*TASK TO CARRY OUT*
A stretch of the entries below is to be set down exactly, running from the line with "Enable Store Toggle Switch's State checkbox" through the line with "Open the Apps", both included, and no other line.

*DATASET EXCERPTS*
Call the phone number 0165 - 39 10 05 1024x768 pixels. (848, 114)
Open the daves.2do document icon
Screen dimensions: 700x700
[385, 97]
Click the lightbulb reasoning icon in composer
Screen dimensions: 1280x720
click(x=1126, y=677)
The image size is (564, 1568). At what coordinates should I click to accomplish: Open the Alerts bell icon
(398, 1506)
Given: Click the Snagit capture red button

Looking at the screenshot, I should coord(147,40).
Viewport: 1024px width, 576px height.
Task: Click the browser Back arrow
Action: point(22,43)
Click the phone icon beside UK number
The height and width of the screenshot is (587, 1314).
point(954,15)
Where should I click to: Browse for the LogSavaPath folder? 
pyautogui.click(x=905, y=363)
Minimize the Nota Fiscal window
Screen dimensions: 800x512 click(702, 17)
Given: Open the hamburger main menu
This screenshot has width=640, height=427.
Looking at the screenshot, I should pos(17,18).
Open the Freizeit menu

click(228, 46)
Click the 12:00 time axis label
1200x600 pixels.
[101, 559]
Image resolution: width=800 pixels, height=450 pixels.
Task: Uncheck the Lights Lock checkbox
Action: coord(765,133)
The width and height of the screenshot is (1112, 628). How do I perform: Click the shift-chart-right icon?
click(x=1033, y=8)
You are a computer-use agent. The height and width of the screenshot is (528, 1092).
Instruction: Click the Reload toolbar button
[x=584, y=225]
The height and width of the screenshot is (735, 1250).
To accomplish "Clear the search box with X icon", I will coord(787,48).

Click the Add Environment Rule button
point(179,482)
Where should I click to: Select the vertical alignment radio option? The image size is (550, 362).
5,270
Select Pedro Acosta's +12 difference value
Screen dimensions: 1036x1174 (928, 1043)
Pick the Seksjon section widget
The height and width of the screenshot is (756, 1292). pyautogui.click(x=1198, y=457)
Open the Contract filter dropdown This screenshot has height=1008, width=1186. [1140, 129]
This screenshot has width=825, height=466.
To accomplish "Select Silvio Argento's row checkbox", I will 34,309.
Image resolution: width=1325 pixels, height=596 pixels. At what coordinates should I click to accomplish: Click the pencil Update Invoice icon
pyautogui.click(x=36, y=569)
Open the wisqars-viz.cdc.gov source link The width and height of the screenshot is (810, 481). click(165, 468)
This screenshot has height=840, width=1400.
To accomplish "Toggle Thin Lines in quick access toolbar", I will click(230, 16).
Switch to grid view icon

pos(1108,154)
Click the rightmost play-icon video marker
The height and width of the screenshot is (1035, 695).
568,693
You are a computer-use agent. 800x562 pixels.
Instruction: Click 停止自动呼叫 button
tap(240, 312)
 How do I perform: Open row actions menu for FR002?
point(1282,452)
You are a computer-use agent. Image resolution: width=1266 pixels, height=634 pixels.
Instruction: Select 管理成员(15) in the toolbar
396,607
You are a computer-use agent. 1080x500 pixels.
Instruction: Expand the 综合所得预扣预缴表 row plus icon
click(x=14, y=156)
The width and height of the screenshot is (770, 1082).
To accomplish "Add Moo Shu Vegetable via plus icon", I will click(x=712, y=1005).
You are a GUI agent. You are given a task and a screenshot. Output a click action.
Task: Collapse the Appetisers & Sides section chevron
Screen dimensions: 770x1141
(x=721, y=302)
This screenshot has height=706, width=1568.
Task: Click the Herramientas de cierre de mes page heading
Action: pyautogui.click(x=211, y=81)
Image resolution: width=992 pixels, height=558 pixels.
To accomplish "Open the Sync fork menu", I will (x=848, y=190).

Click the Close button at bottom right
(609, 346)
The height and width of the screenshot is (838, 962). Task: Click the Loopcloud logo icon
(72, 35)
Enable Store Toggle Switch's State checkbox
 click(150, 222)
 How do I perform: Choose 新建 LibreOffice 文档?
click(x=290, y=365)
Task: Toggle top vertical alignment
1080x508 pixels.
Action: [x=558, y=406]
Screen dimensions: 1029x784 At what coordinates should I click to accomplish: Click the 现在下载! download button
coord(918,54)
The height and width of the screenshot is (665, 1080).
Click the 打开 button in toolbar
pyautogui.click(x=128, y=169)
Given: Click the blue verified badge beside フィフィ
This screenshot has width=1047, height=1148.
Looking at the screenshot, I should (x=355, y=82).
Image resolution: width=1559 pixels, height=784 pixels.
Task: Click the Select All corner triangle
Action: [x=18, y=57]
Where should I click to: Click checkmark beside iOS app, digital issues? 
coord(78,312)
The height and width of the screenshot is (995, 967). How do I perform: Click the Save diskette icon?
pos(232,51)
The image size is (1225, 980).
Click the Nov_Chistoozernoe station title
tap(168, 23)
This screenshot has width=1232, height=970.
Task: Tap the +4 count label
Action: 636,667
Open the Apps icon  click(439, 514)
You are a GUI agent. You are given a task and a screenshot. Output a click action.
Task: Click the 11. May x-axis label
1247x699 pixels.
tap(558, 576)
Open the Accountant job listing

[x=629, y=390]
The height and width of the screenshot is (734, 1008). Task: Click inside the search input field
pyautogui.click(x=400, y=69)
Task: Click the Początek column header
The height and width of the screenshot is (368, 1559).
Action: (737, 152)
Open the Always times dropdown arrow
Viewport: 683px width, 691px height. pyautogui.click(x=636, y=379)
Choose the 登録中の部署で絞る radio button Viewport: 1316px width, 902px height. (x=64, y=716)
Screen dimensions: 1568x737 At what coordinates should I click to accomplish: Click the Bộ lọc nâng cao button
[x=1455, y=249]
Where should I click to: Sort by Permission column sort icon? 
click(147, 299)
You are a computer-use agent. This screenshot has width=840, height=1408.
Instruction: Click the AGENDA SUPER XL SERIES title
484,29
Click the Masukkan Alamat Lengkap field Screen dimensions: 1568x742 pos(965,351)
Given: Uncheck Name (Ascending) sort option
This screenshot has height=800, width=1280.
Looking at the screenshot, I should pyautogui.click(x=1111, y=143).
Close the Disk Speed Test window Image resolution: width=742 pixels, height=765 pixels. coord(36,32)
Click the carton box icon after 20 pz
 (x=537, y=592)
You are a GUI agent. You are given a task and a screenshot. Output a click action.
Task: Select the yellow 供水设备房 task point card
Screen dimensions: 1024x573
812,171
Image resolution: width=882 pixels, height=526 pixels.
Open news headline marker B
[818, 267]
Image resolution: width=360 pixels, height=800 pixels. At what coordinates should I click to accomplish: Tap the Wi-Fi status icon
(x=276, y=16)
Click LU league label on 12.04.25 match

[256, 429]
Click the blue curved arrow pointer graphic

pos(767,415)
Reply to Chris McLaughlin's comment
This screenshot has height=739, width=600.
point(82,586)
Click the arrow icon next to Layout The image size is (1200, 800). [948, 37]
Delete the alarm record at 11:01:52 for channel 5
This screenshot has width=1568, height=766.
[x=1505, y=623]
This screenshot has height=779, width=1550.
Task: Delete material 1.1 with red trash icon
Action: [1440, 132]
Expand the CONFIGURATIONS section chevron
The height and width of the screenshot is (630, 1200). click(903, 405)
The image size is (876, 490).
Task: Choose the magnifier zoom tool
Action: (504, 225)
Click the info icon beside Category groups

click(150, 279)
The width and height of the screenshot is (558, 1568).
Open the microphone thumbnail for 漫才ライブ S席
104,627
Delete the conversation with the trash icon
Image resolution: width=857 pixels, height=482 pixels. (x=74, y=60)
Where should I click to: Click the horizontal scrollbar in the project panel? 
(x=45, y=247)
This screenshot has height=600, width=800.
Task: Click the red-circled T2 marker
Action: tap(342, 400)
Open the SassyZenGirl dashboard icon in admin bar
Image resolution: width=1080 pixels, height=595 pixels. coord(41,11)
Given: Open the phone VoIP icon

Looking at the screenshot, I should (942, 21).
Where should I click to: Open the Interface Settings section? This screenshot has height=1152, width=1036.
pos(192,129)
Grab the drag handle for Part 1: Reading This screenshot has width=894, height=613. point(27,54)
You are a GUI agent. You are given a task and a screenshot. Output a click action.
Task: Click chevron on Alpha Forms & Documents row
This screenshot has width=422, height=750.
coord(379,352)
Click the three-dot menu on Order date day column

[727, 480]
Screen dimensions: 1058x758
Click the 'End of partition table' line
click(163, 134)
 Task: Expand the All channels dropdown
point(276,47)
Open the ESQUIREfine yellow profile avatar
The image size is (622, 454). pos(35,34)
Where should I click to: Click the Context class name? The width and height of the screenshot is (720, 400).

*ANSWER*
Enable Store Toggle Switch's State checkbox
 click(150, 222)
 How do I perform: Choose 新建 LibreOffice 文档?
click(x=290, y=365)
Task: Toggle top vertical alignment
1080x508 pixels.
Action: [x=558, y=406]
Screen dimensions: 1029x784 At what coordinates should I click to accomplish: Click the 现在下载! download button
coord(918,54)
The height and width of the screenshot is (665, 1080).
Click the 打开 button in toolbar
pyautogui.click(x=128, y=169)
Given: Click the blue verified badge beside フィフィ
This screenshot has width=1047, height=1148.
Looking at the screenshot, I should (x=355, y=82).
Image resolution: width=1559 pixels, height=784 pixels.
Task: Click the Select All corner triangle
Action: [x=18, y=57]
Where should I click to: Click checkmark beside iOS app, digital issues? 
coord(78,312)
The height and width of the screenshot is (995, 967). How do I perform: Click the Save diskette icon?
pos(232,51)
The image size is (1225, 980).
Click the Nov_Chistoozernoe station title
tap(168, 23)
This screenshot has width=1232, height=970.
Task: Tap the +4 count label
Action: 636,667
Open the Apps icon  click(439, 514)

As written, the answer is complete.